** Task details **
Across the listing below, how many lines hold "ligne"? Reply with the number by itself.

** Provided data **
:::

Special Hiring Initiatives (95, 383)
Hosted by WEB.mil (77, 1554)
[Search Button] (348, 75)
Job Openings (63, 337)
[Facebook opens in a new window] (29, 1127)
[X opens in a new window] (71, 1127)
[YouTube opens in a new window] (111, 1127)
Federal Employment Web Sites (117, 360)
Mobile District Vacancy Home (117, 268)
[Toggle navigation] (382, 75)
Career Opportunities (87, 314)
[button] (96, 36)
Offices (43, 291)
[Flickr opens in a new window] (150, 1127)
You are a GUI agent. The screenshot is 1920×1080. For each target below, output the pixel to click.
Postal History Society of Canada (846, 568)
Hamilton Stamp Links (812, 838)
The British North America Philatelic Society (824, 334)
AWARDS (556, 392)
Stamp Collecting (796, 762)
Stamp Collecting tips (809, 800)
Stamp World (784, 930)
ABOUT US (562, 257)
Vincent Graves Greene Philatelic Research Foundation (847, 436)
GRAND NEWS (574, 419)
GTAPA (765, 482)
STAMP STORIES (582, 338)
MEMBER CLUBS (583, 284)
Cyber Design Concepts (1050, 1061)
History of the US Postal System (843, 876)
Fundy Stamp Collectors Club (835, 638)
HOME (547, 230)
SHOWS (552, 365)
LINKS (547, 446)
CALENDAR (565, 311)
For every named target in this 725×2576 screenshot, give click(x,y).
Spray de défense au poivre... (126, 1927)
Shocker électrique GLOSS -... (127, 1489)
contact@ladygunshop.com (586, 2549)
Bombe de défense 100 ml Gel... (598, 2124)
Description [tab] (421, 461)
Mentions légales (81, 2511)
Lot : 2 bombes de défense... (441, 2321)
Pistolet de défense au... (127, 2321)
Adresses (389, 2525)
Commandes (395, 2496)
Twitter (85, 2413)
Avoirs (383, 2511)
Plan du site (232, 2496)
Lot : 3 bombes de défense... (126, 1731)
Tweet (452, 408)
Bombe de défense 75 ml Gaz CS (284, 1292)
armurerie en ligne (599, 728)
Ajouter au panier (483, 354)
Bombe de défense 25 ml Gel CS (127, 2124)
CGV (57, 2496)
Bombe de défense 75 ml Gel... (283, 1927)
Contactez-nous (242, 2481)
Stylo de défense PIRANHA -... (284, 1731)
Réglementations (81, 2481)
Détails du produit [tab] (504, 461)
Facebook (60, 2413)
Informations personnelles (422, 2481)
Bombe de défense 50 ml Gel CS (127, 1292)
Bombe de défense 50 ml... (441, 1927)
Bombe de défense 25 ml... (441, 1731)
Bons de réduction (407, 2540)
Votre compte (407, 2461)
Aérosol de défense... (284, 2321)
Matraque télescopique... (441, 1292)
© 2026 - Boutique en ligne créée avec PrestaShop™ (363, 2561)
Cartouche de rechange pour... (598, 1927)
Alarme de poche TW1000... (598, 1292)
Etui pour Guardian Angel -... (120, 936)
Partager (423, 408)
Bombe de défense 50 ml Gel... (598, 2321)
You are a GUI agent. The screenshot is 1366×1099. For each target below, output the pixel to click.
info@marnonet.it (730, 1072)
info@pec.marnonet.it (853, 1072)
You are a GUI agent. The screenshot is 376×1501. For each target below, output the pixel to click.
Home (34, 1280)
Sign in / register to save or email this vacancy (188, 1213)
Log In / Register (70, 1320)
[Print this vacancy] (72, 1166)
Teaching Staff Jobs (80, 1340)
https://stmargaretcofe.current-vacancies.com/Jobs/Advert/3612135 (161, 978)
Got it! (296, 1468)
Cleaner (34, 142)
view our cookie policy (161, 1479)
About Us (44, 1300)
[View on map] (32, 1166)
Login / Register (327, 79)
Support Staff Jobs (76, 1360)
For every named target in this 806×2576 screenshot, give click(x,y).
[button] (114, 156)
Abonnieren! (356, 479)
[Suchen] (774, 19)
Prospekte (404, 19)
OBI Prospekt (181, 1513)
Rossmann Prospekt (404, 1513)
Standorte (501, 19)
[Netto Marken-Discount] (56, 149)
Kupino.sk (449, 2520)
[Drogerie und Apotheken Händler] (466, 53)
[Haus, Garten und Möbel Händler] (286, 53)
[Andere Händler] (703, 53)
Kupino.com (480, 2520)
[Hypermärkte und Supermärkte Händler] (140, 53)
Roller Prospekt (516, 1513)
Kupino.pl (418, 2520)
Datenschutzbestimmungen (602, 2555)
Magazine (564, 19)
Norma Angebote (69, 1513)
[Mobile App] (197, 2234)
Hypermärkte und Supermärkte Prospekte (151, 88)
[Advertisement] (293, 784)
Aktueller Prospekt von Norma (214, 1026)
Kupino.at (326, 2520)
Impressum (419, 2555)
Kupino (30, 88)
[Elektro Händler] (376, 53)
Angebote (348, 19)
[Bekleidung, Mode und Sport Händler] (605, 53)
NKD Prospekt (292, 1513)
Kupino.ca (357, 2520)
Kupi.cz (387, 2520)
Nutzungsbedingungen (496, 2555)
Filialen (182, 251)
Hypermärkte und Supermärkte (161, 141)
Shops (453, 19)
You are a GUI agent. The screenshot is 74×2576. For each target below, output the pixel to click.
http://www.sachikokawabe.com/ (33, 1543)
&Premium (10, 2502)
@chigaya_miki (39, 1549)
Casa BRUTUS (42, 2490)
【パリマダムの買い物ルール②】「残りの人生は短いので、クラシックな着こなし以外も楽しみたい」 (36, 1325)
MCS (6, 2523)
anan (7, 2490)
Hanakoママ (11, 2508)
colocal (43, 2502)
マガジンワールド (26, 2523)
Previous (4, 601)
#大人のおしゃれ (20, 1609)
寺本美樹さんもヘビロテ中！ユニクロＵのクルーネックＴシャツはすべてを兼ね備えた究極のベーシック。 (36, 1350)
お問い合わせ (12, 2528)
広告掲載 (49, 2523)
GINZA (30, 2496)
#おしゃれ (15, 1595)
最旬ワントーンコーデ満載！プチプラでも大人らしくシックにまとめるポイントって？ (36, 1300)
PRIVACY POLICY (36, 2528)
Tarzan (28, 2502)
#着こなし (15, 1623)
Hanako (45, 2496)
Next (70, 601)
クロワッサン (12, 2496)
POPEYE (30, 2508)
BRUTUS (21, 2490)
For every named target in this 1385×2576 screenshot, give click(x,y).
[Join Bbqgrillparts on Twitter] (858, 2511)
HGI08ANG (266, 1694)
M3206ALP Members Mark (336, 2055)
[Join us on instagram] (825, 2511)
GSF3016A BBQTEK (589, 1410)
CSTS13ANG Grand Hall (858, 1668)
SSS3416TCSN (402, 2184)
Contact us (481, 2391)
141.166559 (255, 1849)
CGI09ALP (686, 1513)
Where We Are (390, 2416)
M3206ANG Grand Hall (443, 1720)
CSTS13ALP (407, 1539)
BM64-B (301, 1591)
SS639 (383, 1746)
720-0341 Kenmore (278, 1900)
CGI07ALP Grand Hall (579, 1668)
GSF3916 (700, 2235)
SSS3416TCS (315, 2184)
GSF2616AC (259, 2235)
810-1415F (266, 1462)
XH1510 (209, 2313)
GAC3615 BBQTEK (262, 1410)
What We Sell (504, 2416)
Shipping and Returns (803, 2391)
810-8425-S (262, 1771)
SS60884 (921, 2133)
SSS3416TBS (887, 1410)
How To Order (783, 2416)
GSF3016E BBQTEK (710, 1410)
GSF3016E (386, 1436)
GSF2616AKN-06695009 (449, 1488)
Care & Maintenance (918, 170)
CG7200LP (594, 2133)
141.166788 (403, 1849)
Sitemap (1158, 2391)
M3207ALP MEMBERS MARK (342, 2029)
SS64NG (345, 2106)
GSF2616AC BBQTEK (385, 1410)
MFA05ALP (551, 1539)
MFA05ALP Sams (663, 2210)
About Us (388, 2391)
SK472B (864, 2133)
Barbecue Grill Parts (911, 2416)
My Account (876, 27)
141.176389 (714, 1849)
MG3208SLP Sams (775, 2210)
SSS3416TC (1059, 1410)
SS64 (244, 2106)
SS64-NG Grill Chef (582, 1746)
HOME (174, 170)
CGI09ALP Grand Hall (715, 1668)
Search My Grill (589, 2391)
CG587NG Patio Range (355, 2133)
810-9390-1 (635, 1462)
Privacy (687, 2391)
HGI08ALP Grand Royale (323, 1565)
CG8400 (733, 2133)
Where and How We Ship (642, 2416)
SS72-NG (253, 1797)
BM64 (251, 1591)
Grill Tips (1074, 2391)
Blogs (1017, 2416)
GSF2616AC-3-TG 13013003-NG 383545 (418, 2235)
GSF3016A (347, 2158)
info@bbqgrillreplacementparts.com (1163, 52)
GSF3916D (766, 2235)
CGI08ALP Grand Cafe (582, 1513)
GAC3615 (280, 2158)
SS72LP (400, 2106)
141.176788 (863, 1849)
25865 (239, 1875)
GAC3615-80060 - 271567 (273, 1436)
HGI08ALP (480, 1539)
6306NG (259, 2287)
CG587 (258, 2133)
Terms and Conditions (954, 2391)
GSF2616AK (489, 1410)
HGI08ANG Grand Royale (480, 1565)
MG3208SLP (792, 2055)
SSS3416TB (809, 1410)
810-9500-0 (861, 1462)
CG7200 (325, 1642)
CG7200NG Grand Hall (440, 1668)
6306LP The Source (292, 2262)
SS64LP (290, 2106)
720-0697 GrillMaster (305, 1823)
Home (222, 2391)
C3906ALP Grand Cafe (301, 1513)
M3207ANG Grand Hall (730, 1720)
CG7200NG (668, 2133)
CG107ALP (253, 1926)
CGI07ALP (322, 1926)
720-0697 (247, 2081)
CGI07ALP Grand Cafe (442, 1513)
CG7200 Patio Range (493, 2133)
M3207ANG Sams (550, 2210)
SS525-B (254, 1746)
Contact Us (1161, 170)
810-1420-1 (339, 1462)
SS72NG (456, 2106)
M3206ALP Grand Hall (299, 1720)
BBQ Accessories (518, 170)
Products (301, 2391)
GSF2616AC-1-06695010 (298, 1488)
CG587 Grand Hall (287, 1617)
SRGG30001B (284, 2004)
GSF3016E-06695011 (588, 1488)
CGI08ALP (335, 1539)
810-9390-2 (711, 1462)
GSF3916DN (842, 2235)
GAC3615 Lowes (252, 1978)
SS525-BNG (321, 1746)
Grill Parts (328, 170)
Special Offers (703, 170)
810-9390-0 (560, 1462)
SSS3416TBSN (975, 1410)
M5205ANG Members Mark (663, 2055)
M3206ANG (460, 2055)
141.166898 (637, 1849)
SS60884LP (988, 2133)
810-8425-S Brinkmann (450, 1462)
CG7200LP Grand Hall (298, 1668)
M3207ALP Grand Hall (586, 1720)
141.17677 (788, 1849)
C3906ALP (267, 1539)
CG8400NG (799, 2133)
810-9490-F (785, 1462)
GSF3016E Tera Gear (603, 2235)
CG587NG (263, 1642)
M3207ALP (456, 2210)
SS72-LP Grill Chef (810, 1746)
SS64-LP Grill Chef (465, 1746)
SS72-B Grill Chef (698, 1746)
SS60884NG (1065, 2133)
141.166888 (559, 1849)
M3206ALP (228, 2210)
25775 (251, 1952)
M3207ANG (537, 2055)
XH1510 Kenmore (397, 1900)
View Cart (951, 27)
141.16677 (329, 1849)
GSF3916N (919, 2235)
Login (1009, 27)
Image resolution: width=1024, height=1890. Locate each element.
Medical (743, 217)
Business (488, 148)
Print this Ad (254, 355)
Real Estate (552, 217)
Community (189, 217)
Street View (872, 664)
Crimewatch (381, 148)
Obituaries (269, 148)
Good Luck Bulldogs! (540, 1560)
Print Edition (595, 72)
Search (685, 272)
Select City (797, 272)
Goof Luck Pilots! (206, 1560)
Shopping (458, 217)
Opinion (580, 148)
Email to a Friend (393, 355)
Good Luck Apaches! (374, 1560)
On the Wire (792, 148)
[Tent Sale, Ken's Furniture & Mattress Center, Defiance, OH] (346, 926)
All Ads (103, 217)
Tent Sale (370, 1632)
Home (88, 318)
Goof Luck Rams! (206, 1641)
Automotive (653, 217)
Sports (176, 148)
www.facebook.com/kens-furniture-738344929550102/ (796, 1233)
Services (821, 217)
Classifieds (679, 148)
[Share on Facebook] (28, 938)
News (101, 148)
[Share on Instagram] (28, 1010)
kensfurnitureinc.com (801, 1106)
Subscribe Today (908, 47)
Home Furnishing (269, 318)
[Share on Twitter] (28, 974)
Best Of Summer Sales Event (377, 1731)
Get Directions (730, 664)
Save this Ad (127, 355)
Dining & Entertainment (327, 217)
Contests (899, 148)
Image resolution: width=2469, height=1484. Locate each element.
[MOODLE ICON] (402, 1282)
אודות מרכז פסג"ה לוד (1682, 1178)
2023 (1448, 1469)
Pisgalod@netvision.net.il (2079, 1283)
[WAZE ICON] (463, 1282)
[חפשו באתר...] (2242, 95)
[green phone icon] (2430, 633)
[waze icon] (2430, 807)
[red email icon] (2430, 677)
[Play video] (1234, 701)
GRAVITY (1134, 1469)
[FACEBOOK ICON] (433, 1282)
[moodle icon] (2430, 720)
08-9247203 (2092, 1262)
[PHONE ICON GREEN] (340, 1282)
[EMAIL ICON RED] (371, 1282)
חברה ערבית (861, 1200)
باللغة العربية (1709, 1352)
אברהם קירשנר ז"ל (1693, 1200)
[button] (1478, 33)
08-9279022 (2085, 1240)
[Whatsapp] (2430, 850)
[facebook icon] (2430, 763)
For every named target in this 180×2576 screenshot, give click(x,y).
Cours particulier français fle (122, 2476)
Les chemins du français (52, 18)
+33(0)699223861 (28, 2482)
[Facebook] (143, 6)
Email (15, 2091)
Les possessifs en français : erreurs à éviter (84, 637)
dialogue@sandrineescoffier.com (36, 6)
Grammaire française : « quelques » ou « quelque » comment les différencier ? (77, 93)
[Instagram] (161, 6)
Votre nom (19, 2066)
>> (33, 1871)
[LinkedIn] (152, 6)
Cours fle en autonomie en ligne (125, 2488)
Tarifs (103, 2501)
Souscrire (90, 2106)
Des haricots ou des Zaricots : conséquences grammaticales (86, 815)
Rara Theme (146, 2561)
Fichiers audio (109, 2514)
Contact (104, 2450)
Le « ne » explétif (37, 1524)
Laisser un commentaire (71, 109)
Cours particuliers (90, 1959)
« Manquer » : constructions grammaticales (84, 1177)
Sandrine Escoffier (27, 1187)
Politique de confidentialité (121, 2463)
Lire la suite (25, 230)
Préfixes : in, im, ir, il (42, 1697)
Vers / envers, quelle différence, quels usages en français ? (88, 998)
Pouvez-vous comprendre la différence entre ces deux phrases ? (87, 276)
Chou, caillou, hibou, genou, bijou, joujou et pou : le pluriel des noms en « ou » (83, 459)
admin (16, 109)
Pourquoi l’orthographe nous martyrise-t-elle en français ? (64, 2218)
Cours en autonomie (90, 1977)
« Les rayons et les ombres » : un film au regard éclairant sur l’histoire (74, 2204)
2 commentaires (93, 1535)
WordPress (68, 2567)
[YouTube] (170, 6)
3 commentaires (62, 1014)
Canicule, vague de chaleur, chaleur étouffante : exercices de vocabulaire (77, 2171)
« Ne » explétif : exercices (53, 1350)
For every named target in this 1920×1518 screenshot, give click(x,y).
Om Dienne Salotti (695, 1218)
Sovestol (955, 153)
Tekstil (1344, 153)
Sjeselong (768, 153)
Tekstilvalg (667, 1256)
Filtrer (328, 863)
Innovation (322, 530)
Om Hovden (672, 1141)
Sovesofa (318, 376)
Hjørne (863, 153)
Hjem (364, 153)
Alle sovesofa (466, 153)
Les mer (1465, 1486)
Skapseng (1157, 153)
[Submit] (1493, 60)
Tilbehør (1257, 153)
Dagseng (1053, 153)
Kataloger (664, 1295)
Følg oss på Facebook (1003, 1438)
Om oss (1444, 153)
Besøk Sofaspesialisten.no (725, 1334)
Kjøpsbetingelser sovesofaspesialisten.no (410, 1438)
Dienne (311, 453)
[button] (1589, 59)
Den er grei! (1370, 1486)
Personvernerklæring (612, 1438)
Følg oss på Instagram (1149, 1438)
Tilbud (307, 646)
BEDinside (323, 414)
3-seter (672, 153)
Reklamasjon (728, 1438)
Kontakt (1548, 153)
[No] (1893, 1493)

:::

** Solution for this exercise **
3